Despite the fact that New York City actually had a net loss of migrants during the years 2000-2010, the people most likely to come and stay in New York all fell within the age group of 15-29, meaning that while New York might not be the city that older people want to come to and stay in, it’s still a hub for young adults. And really, didn’t we all know that already? After all, despite New York’s sky-high cost of living, there are tons of benefits to living here, including access to excellent public transportation, many of the world’s finest cultural institutions, restaurants and bars galore, and an active (though ultra-competitive) job market. But does all this make New York the perfect city for young adults to live in? Not according to a recent round-up of the most livable cities for people under 35 by website Vocativ, which ranks New York a dismal 23 out of 35, behind Omaha, NE and Columbus, OH, and barely ahead of Fresno. How can this be? When is New York ever not better than Kansas City? And what makes Tucson so livable? Has the world gone mad?

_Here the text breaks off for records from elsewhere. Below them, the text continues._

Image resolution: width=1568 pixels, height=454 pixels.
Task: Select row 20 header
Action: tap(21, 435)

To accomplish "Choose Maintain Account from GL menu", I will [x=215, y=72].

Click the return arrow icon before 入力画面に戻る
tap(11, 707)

Well, according to Vocativ, the qualifications of livability for young adults include some things that probably contribute to livability for the entire population, not just people in their 20s, like low unemployment rates, low rent, and affordable groceries. The categories that are more specific to young adults are things like a concentration of other young people, an abundance of music venues, and the availability of cheap beer and affordable, high-quality weed. Based on this criteria, New York—perhaps unsurprisingly—doesn’t do so well, because, as we all know, New York doesn’t have cheap or affordable anything. Except, apparently, manicures. The areas where New York does well in the livability index are predictable enough: easy access to public transportation, highest average salary, and a whole hell of a lot of laundromats. Of course, this list (which, by the way, ranks Portland—Portland—as the best city for young adults), doesn’t take everything that’s important to every young adult into account. The other problem with this list is that a huge way that Vocativ determines things is based on the existence of certain things (coffee shops, music venues, cheap eats, etc.) per capita, and that means that a city with a huge population like New York will never rise up the rankings as much as a smaller city like San Francisco or Long Beach or Portland can.

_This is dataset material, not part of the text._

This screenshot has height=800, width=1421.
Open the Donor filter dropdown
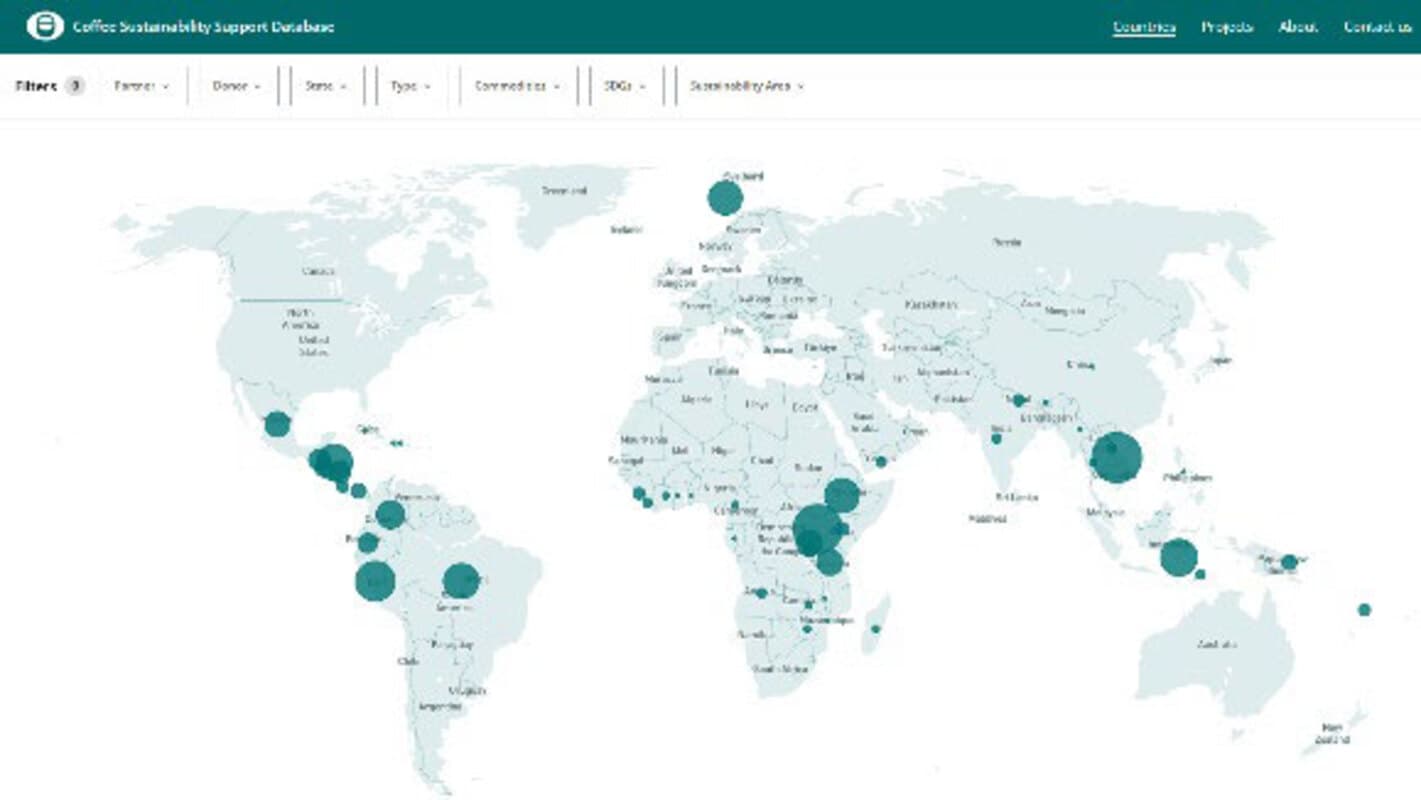tap(236, 86)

However, maybe those numbers aren’t so deceptive after all. Maybe being in a smaller city which doesn’t have as entrenched a social and economic strata as New York does is just a better decision overall. At the Atlantic, Nona Willis Aronowitz has just launched an in-depth series called “Where Millennials Can Make It Now,” in which she will be exploring a huge variety of American cities, like Jackson, MS and Pittsburgh, and their respective abilities to provide a vibrant present and a bright future for today’s young adults. Willis Aronowitz spent six weeks traveling around the country, visiting the cities she would be writing about, and broke the cities into four separate categories—Small Ponds for Big Fish; the Gems Next Door; Towns Luring Back Their Townies; and Budget Boom Towns. New York, as you might expect, fits in nowhere on this list. All of the places that Willis Aronowitz visited were chosen because they aren’t just places for young people to move to and move away from—which is what’s been happening in New York—but are instead places that people go to in the hopes that they can build a life there, that they can spend their 20s thriving instead of struggling. The truth is that most places are livable for young people. Even New York with its stratospheric housing costs can be livable for awhile. But, unfortunately, it doesn’t seem like it’s a place that’s sustainable for most people. Which, I guess that means, on to Albuquerque? Or, you know, maybe not.